Versicherungen – Vergleichen und Sparen

Schaden falsch gemeldet

Es passieren schon die seltsamsten Sachen, die dann zu entsprechenden Urteilen führen, wie diesem hier: Wer einen Schaden hat und diesen der Versicherung meldet, sollte aufpassen, es auch der richtigen Versicherung zu melden.

Das Landgericht Köln hat entschieden, dass man andernfalls auf dem Schaden sitzenbleibt. Die Zeitschrift „Recht und Schaden“ berichtete über diesen Fall, der unter dem Aktenzeichen 20 O 1/08 nachgelesen werden kann.
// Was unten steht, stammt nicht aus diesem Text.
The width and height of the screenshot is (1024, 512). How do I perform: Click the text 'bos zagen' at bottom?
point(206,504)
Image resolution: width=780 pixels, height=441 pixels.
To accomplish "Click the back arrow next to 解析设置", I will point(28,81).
Die Richter argumentierten so, dass es doch in einem erheblichen Schadenfall eine Selbstverständlichkeit sei, die Unterlagen akribisch zu prüfen und erst dann an das Versicherungsunternehmen zu senden – möglichst auch noch an das richtige.
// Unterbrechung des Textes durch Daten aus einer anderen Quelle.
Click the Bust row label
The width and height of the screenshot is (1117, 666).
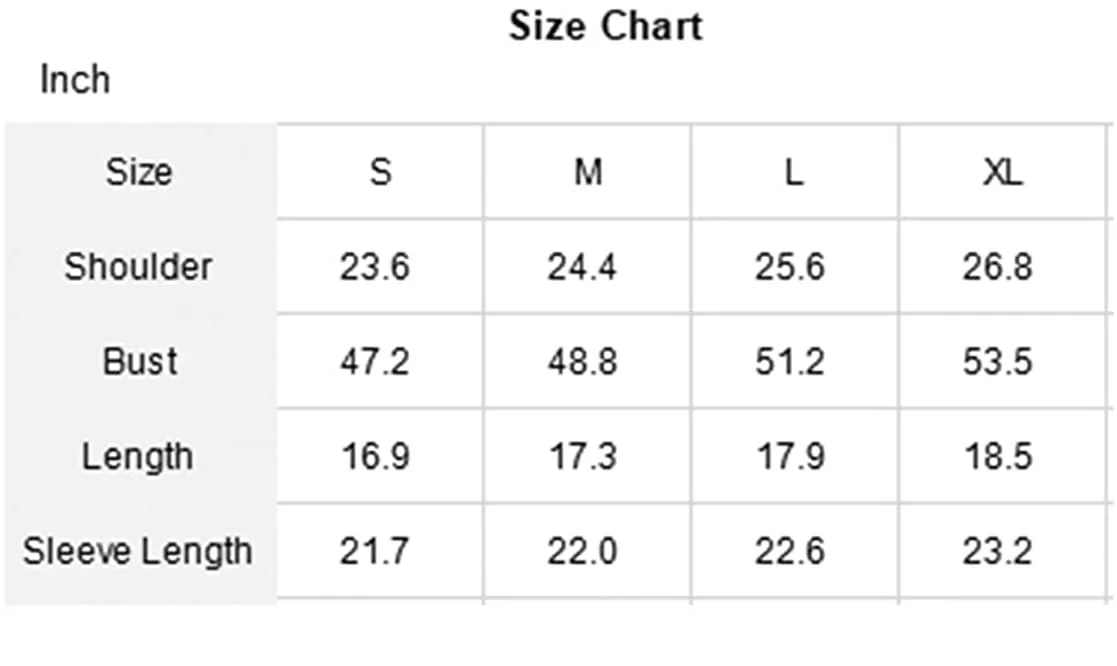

Also geht es insbesondere um größere Schäden, die dann dafür sorgen, dass der Versicherungsnehmer auf dem Schaden sitzenbleibt, wenn er die Unterlagen an die falsche Versicherung sendet. Ein Irrtum wie dieser ähnelt schon grober Fahrlässigkeit, weshalb die Versicherung dann nicht mehr zahlen braucht. Konkret ging es um eine Hausbesitzerin, die gegen ihre Gebäudeversicherung Klage einreichte. 90.000 Euro Schaden hatte ein Sturm verursacht, was sie nun ersetzt haben wollte, allerdings hätte sie den Schaden dafür unverzüglich melden müssen.

Die Gebäudeversicherung erfuhr nach zehn Monaten, dass die Hausbesitzerin sich vorher versehentlich an eine andere Versicherung gewandt hatte; ob dieser Verspätung besteht nun keine Zahlungspflicht mehr.